What We Tried, Where We Stumbled, What Worked, and Dilemmas that Emerged


Excerpt from Anna Shortly’s Fieldnotes 2015


By Alexandre

Ethnographic fieldwork is a unique way of doing research where one has to use their own body as their main tool of research. By putting themselves in a place where people interact as part of their lives, ethnographers try to find out through participant-observation (by participating and observing) how a certain group understands and sees the world by decoding its social facts. Anthropology put forward the idea that to make sense of a social phenomenon, one has to experience it first hand.

In the context of our research we placed ourselves in a field that was very personal to us: our own university.
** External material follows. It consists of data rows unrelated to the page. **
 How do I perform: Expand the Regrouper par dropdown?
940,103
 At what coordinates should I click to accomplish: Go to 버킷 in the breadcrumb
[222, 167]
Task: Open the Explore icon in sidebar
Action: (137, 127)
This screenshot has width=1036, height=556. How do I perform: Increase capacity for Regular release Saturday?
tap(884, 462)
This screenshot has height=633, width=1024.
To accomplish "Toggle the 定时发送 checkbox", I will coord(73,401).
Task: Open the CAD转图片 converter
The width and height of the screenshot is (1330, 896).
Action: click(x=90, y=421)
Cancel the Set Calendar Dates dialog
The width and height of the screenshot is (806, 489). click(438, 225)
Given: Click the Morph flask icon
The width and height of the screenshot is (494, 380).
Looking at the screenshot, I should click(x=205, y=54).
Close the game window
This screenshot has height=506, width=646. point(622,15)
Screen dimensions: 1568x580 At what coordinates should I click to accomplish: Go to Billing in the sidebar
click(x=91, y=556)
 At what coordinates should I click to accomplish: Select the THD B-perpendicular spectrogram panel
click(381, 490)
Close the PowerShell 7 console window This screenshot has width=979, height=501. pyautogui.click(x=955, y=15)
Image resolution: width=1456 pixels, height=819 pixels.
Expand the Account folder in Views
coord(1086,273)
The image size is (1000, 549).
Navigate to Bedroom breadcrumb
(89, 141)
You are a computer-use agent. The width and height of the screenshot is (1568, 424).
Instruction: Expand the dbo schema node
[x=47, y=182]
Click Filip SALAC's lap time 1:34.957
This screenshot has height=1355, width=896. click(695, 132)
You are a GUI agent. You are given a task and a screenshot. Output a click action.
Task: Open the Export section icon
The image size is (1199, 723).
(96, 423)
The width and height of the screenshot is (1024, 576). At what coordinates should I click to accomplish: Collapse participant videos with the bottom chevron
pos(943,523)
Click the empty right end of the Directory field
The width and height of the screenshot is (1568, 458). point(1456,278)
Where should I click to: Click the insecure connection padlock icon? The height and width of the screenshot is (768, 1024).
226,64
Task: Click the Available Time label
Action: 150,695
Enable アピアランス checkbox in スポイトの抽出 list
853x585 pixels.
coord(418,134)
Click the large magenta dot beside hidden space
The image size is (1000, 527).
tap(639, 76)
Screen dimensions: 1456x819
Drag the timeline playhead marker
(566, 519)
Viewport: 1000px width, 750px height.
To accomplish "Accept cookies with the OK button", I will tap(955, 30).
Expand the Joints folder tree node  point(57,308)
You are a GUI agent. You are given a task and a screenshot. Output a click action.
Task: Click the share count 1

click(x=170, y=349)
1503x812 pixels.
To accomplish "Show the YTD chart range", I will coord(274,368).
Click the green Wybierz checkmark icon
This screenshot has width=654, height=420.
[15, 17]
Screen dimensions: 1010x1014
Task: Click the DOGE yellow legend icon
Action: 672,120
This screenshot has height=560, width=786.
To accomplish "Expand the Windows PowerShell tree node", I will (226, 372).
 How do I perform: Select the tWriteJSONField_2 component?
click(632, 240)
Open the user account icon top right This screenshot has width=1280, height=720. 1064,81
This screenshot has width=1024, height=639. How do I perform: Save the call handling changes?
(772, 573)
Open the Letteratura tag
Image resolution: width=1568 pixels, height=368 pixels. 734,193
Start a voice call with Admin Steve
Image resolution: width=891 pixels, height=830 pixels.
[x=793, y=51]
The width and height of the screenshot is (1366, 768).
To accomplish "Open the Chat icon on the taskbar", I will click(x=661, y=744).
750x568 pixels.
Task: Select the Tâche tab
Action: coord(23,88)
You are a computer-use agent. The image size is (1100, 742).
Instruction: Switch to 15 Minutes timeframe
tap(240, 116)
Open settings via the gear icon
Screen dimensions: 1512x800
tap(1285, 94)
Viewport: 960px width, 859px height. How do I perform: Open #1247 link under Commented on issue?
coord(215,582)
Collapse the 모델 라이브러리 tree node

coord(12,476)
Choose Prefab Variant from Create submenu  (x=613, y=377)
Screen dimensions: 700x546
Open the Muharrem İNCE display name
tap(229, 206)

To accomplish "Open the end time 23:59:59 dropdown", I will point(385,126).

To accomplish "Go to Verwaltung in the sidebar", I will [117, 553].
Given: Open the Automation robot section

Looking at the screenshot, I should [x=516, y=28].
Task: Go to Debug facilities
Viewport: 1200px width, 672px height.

By already being a member of the field we researched, it created certain dilemmas. For instance, how were we to mediate our relationships as researchers, as fellow students, and sometimes as friends? How could some of us mediate our role both as researchers and employees without inappropriately crossing boundaries?

Contrarily to traditional modes of anthropological research, we made the ample use of documents in order to further our research. For instance, the university and campus groups have a plethora of documents that are produced in various forms, such as mission statements, meeting minutes, student newspapers articles, flyers, etc. If one has the proper tools to look at them, documents can offer various research clues in the way they are constructed and used throughout the university.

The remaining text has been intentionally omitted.